SFEBES2015 Meet the Expert Sessions (1) (10 abstracts)
NIH, Bethesda, USA.
Treatment of hypoparathyroidism with vitamin D analogs and calcium does not restore normal physiologic regulation of calcium homeostasis in the bone and kidney and may lead to renal insufficiency due to progressive nephrocalcinosis. Replacement with PTH potentially addresses this problem but until recently, hypoparathyroidism was the only classic hormonal insufficiency state not treated with its missing hormone.
Over the past two decades, we have evaluated various PTH 1-34 regimens including once-daily and twice-daily PTH 1-34 injections without the use of calcitriol or Ca supplements in adults and children of all etiologies for up to 10 years. With increased frequency of injections, the total daily dose of PTH can be reduced, in most cases by at least 50% and serum calcium can be maintained in the normal range throughout the day with reduced fluctuation. Lower doses produce less stimulation to the bone and reduced the risk of transient episodes of hypercalciuria. For each regimen, the PTH 1-34 dosage was individualized throughout treatment to maintain optimal calcium homeostasis.
To further refine replacement therapy, we recently studied PTH delivery by insulin pump compared with twice daily injections. Pump delivery produced normal, steadystate calcium levels with minimal fluctuation and avoided the rise in serum and urine calcium levels just after a PTH injection. Pump delivery of PTH allowed for simultaneous normalization of bone markers, serum calcium, and urine calcium excretion levels. This represents a significant therapeutic breakthrough, which has not been achieved in any other treatment study of hypoparathyroidism.
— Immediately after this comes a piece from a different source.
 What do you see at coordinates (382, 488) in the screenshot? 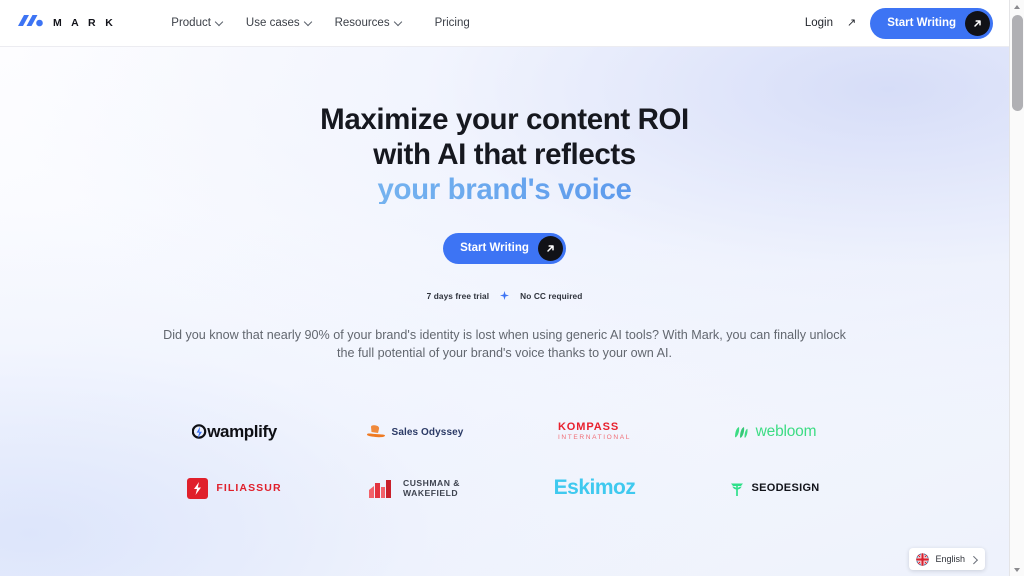
I see `cushman-bars-icon` at bounding box center [382, 488].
The recent approval of PTH 1-84 in the treatment of hypoparathyroidism represents an important milestone in the treatment of this rare disease. Although the two peptides have not been directly compared, PTH 1-84 and PTH 1-34 have similar PK and PD profiles. Thus, one can assume many of the principles learned from studies of PTH 1-34 also apply to PTH 1-84. Therefore, a key area of future study is to determine individualized titrated doses of PTH 1-84 without the simultaneous use of calcitriol and calcium supplementation. Treatment of hypoparathyroidism with both PTH analogs should potentially restore normal physiologic regulation of Ca homeostasis in the bone and kidney.
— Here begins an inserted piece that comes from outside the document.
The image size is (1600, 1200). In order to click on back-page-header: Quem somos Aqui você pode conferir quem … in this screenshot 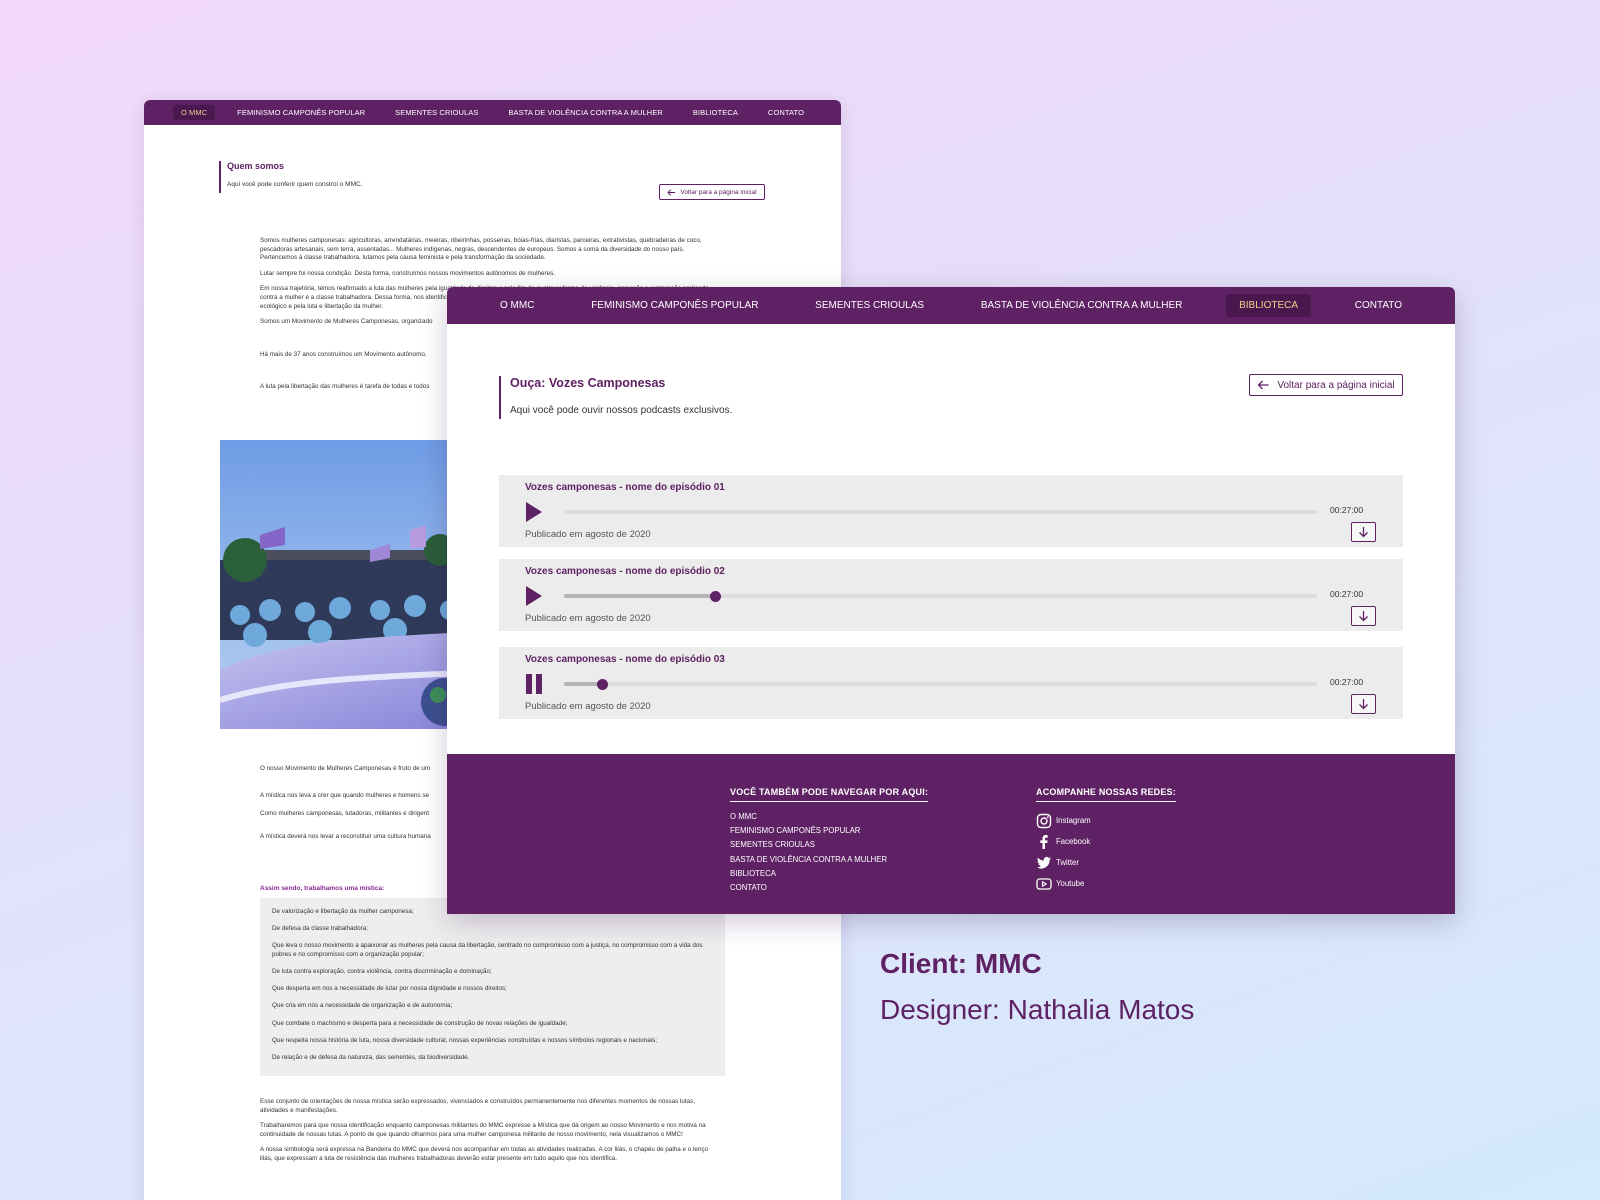, I will do `click(290, 177)`.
The essential therapeutic principles that underlie successful treatment of this rare disorder are: i) Every patient has individual PTH requirements based upon their disease etiology and tendency for hypercalciuria. ii) Smaller, more frequent doses of PTH replacement by subcutaneous injection reduces stimulation to bone and kidney and results in lower calcium excretion and markers of bone turnover; iii) PTH delivered by pump produces the most physiologic biochemical profile. The normalization of serum and urine calcium and markers of bone turnover should be the therapeutic treatment goal in the management of hypoparathyroidism with PTH replacement therapy.